Researchers from the University of Pennsylvania recently published a paper in Molecular Psychiatry, based on their study using rats, that tied the nicotine use of parents (and especially fathers) to a specific biomarker that may help experts better understand the risks of nicotine.
The Penn researchers found new information—including a key biomarker—that has reinforced previous findings and provided additional detail about the influence of parental nicotine use.
Previous research has suggested that “parental nicotine exposure produces behavioral, physiological and molecular changes in subsequent generations,” according to the study. But the Penn researchers found new information—including a key biomarker—that has reinforced previous findings and provided additional detail about the influence of parental nicotine use.
“There’s plenty of epidemiological data to indicate that the offspring of parents who smoke tobacco products will go on to develop or be at higher risk for developing nicotine dependence,” Heath Schmidt, PhD, a neuroscientist and associate professor of nursing and psychiatry at the University of Pennsylvania, told Penn Today. “There’s a lot to suss out in all of that.”

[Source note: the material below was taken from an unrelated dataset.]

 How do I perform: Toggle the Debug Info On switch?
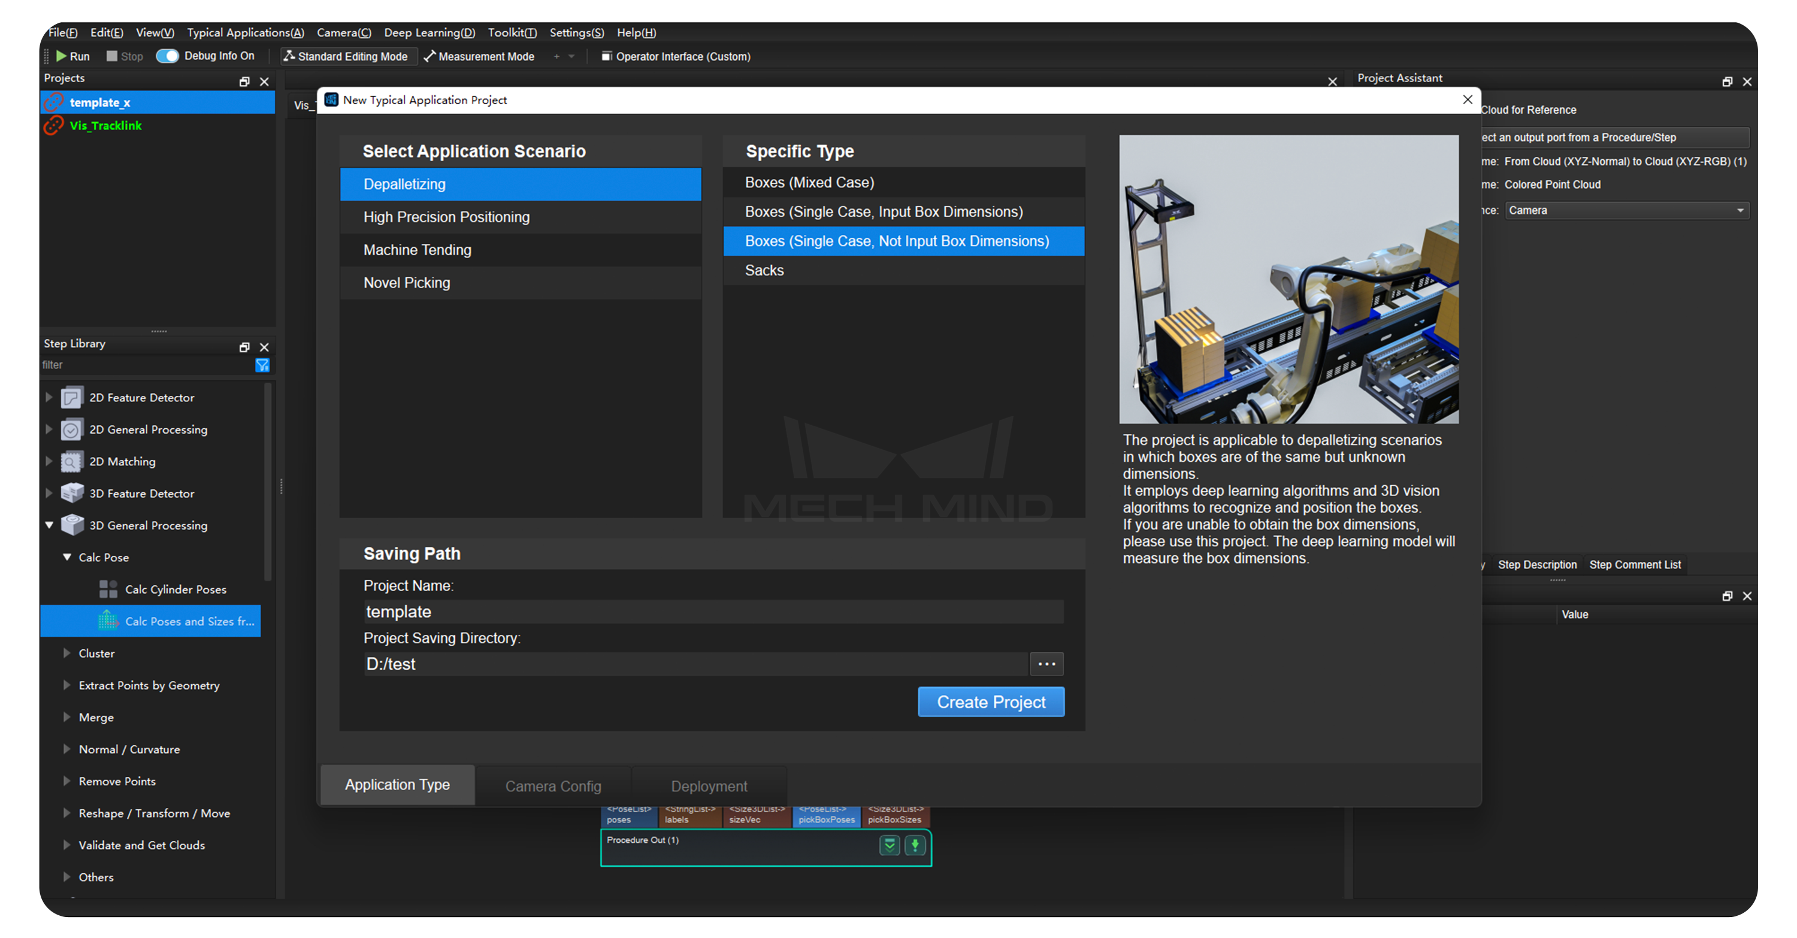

The Paternal Nicotine Link
The Penn researchers cite preclinical sources that indicate “parental nicotine exposure produces behavioral, physiological and molecular changes in subsequent generations.” But in the paper, they note that its heritable effects were unknown.
“Children who grew up in households where smoking is a regular part of their daily lives see it,” Schmidt said. “It’s a behavior that they may model. It’s not necessarily clear whether that’s due to a direct impact of nicotine itself on the developing embryo. The real benefit of the animal model is we can hone in on the effects of the drug itself on offspring development and physiology.”

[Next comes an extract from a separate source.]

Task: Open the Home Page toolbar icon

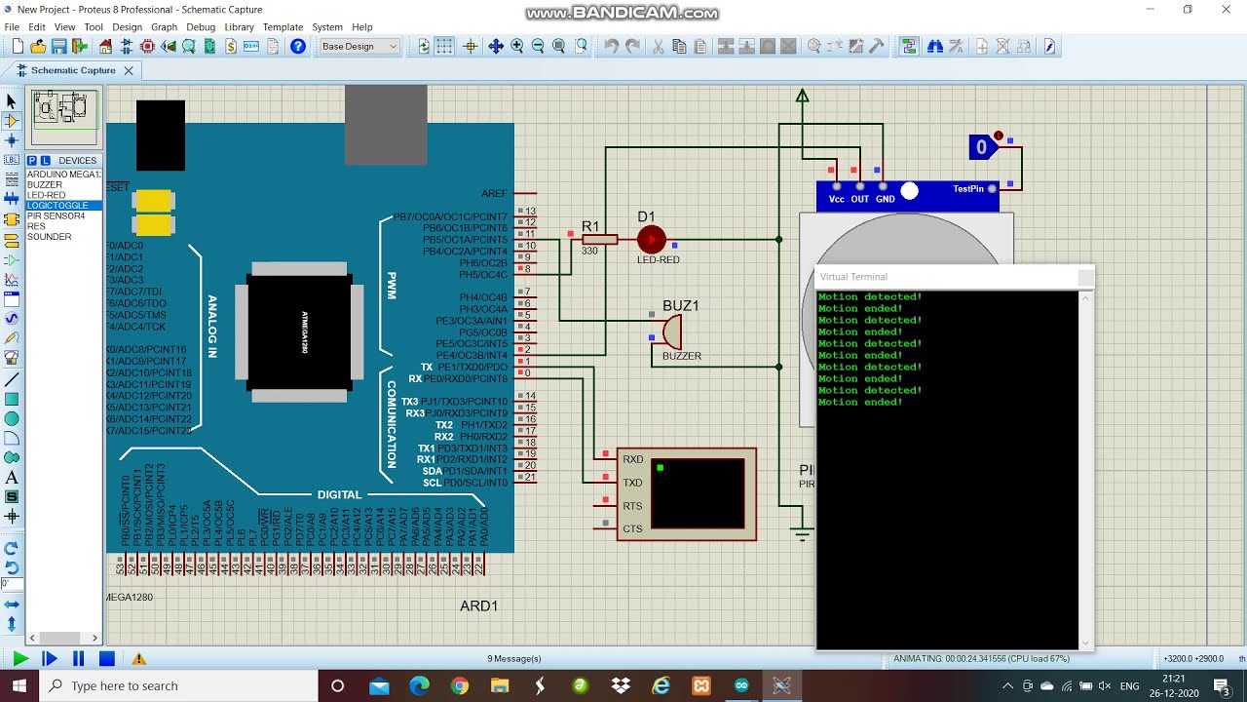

Schmidt and his colleagues found that the male and female children of fathers who used nicotine had “enhanced nicotine-taking” and were possibly at risk of developing a nicotine use disorder.
This latest study puts experts closer to determining a reinforcer-specific link. Schmidt and his colleagues found that the male and female offspring of fathers who used nicotine had “enhanced nicotine-taking” and were possibly at risk of developing a nicotine use disorder, as well as cognitive deficits such as ADHD.

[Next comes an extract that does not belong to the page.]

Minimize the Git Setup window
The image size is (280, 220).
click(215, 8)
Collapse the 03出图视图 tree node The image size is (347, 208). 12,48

“We also saw sex-dependent effects where the male, but not female, offspring developed cognitive deficits, as well as anxiety-like behavior,” Schmidt said. “Those are consistent with the previous models, too. Cognitive deficits like this are mediated by the hippocampus, an area in the brain that regulates learning and memory, so we decided to look at genes to determine which were involved. One stood out, SATB2.”
The Role of SATB2
Schmidt cites separate recent studies indicating that the protein SATB2 plays a role in synaptic plasticity in the hippocampus, and learning and memory in the adult brain. “We thought that fit perfectly with what we were seeing,” he said.
The researchers found that the male offspring in the study with cognitive deficits had decreased levels of SATB2in the hippocampus. At that point, the researchers developed a virus that would overexpress SATB2 in that area of the brain in an effort to reverse the decrease. This reduced the cognitive deficits and normalized nicotine use in the male offspring of fathers that consumed nicotine.
“It potentially offers novel ways to look at these behaviors and how to treat them,” Schmidt said. “That’s the ultimate goal—and possibly far-reaching at this point—but I think our model and the data support that type of approach.”